Twenty years later, China must hold inquiry into Tiananmen Square crackdown

Hundreds of civilians were killed and injured 20 years ago during the violent military crackdown on peaceful demonstrators in and around Beijing’s Tiananmen Square on 3 and 4 June 1989.

A number of people are still in prison for their involvement in the 1989 pro-democracy protests. 

The Chinese government has not released official figures but several non-governmental organizations estimate between 20 and 200 individuals remain in detention. Amnesty International urged the Chinese authorities on Tuesday to hold an open and independent inquiry into events of 1989.

“The National People’s Congress has within its powers the ability to lead the way in calling for an account of all those who died, those who were imprisoned and those who remain in prison still as a result of the crackdown,” wrote Amnesty International in an open letter sent to Wu Bangguo, the Chairman of the National People’s Congress of China, on 13 May 2009.

“A number of people who remain in prison were convicted of ‘counter revolutionary’ crimes that were removed from the Chinese Criminal Code in 1997,” said Roseann Rife, Amnesty International’s Asia-Pacific Deputy Director. “The Chinese authorities should immediately release these prisoners as a first step towards accountability.”

The Chinese authorities’ ongoing suppression of public discussion of the events means that many have been sentenced to imprisonment after 1989 simply for exercising their right to freedom of expression. For example, those hosting online discussions or posting poems about the crackdown online have been targeted.

That suppression has intensified in the lead up to the 20th anniversary of the protests, as the Chinese authorities have detained and threatened human rights activists and lawyers across the country.

Amnesty International has documented at least 100 cases of activists who have been detained briefly or faced violence from authorities this year as they defended land rights, housing rights and labour rights. Signatories of the Charter 08, a petition calling for legal and political reforms, continue to face questioning. Several of these cases are related to the surveillance of activists ahead of the anniversary.

In the first four months of 2009, the organization also discovered at least four cases of lawyers who were threatened with violence by the authorities as they defended their clients, at least 10 cases where lawyers were hindered from meeting or representing clients and at least one case in which a lawyer was detained for doing his work. Lawyers recently have been threatened with denial of their licenses in retaliation for their work on rights defence cases.

At the launch of the Amnesty International Report 2009 on 28 May, the organization’s Secretary General Irene Khan called on China to sign and ratify the International Covenant on Civil and Political Rights.

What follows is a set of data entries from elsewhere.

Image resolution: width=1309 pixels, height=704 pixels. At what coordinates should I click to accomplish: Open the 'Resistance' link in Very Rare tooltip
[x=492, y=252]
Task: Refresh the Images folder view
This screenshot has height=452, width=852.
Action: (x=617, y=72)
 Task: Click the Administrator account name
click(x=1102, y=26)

Although the Chinese government’s recent initiative in launching the National Human Rights Action Plan, which reiterates guarantees against illegal detention and to protect human rights guaranteed in the Chinese Constitution, was welcomed by Amnesty International, the Plan’s success hinges on the actual implementation.

“In the midst of a global economic downturn, the Chinese government has demonstrated its readiness to take up leadership in stabilizing the world economic system,” said Roseann Rife. “When it comes to the protection of human rights, however, the Chinese government has consistently failed to live up to the world’s expectations.”